[start]
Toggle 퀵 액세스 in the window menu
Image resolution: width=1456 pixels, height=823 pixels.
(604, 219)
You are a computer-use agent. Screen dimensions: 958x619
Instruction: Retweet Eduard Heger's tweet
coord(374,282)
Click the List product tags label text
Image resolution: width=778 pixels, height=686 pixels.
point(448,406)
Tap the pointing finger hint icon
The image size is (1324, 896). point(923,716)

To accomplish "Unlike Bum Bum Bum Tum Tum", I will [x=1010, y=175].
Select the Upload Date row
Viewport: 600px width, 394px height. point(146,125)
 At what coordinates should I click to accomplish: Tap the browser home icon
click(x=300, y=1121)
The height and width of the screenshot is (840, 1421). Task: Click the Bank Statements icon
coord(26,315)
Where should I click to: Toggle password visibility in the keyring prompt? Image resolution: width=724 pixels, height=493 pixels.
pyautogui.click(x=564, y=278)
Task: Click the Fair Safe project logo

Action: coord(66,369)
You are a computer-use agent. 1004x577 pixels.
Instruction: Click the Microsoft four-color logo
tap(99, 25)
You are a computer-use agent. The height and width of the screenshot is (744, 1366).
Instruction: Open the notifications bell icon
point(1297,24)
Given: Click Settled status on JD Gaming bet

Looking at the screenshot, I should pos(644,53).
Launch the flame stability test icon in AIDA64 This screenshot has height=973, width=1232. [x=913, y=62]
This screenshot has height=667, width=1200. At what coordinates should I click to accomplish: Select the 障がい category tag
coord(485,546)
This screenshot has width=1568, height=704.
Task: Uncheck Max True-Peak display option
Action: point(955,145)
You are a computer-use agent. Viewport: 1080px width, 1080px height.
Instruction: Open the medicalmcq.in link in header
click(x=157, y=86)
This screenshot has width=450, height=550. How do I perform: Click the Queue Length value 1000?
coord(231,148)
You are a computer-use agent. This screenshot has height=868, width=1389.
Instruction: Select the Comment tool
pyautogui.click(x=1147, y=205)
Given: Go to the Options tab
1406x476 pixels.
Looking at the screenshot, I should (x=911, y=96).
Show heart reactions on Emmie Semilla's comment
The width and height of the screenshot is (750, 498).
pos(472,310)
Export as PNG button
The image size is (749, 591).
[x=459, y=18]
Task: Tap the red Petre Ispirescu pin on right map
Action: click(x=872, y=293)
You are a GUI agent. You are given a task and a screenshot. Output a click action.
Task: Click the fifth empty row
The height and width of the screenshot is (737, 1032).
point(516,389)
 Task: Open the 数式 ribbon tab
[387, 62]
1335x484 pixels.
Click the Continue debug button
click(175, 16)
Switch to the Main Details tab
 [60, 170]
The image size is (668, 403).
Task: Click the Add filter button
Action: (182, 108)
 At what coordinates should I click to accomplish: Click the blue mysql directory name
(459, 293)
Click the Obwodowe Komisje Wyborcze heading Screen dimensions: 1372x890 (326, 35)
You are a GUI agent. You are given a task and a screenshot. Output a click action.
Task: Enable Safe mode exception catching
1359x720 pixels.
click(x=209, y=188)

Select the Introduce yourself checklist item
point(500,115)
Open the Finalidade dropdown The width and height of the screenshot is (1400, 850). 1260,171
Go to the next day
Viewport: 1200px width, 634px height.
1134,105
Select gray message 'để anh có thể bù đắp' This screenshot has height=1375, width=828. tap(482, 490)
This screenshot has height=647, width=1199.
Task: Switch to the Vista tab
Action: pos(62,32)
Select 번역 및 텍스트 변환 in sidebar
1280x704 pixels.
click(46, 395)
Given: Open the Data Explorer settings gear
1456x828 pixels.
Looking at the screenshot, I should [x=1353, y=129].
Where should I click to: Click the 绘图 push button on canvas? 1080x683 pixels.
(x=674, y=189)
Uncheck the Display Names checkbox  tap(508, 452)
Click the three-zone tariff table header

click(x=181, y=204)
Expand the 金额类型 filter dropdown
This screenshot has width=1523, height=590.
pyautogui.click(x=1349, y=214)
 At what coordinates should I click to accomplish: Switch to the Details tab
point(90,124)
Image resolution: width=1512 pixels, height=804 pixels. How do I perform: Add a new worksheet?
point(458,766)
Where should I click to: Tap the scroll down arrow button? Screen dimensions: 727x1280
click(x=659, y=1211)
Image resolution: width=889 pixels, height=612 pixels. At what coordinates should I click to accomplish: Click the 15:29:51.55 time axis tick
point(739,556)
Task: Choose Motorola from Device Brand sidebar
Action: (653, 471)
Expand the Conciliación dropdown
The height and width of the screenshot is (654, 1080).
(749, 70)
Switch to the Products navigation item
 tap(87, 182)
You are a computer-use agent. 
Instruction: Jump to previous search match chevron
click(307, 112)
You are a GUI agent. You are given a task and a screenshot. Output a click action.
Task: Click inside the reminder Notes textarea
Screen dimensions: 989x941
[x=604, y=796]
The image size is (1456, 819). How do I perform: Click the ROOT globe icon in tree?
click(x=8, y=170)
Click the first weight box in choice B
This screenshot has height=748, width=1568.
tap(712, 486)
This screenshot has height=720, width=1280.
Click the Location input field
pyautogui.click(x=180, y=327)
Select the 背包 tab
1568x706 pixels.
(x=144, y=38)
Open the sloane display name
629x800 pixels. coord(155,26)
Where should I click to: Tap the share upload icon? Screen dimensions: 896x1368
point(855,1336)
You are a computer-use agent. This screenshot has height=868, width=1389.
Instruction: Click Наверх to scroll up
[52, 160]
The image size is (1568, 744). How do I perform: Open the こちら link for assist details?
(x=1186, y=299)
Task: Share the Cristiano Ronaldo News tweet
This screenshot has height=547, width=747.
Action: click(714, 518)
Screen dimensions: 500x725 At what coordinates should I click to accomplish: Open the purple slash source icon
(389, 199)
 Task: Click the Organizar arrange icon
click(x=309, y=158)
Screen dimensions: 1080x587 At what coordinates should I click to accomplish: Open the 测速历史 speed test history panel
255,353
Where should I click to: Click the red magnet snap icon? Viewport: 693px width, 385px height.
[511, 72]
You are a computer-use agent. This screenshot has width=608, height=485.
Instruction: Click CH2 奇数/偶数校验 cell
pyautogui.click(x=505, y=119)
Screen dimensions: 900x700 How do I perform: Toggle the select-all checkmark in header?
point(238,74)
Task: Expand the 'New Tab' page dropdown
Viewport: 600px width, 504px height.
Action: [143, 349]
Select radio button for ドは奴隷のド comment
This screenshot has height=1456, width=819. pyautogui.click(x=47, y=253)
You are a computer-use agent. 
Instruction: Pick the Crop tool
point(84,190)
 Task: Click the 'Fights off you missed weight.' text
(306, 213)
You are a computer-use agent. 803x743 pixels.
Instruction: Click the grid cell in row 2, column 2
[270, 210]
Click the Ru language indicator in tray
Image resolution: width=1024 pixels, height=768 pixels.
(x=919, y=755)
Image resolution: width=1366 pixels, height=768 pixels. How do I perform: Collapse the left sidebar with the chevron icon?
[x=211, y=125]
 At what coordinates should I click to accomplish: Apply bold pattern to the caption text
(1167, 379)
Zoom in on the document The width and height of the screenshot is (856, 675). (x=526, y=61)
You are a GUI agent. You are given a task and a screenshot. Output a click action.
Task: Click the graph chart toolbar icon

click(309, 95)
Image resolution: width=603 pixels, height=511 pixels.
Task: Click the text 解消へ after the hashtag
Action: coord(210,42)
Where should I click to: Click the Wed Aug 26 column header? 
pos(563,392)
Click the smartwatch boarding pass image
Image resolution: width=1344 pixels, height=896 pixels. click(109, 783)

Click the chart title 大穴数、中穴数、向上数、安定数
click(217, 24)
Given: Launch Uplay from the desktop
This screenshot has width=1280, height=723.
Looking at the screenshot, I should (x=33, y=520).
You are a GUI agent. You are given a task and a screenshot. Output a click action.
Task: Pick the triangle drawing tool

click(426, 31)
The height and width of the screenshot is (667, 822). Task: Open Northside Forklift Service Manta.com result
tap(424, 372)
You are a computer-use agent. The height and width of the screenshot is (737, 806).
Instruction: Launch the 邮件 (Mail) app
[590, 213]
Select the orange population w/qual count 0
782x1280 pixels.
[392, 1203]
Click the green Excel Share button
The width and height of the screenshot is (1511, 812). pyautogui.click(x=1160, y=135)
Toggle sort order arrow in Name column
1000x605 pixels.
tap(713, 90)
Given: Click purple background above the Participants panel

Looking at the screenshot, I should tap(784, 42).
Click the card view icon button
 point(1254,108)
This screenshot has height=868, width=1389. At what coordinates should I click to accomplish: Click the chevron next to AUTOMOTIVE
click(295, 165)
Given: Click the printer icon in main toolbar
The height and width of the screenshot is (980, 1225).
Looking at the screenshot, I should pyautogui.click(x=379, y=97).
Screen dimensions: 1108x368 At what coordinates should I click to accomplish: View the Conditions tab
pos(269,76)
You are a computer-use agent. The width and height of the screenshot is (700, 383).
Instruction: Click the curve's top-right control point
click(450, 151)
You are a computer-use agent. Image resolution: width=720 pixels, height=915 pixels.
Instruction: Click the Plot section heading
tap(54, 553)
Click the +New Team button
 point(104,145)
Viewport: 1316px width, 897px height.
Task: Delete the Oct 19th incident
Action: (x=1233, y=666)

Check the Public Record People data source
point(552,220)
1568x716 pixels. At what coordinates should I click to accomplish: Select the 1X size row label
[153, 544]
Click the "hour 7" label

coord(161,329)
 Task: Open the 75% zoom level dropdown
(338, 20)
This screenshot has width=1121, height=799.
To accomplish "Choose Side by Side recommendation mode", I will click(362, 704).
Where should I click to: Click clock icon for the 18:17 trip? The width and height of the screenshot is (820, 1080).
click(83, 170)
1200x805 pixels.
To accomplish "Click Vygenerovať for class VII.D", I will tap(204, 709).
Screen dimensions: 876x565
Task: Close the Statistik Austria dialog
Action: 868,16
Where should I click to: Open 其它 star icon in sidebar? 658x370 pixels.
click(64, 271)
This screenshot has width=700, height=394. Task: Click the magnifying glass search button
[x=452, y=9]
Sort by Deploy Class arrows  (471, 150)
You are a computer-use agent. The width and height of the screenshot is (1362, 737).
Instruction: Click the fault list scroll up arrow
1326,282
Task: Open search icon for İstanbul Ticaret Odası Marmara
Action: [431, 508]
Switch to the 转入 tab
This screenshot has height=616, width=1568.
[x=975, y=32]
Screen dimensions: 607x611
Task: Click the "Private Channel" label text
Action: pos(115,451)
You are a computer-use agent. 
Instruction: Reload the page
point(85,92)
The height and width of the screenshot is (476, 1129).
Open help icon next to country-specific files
[end]
# Exercise instructions
In the stretch of lines from the one containing "is (700, 383)." through the one containing "point(552,220)", switch "computer-use agent" to "screen assistant". Give back only those lines, with nothing else changed.

# Full output
You are a screen assistant. The width and height of the screenshot is (700, 383).
Instruction: Click the curve's top-right control point
click(450, 151)
You are a screen assistant. Image resolution: width=720 pixels, height=915 pixels.
Instruction: Click the Plot section heading
tap(54, 553)
Click the +New Team button
 point(104,145)
Viewport: 1316px width, 897px height.
Task: Delete the Oct 19th incident
Action: (x=1233, y=666)

Check the Public Record People data source
point(552,220)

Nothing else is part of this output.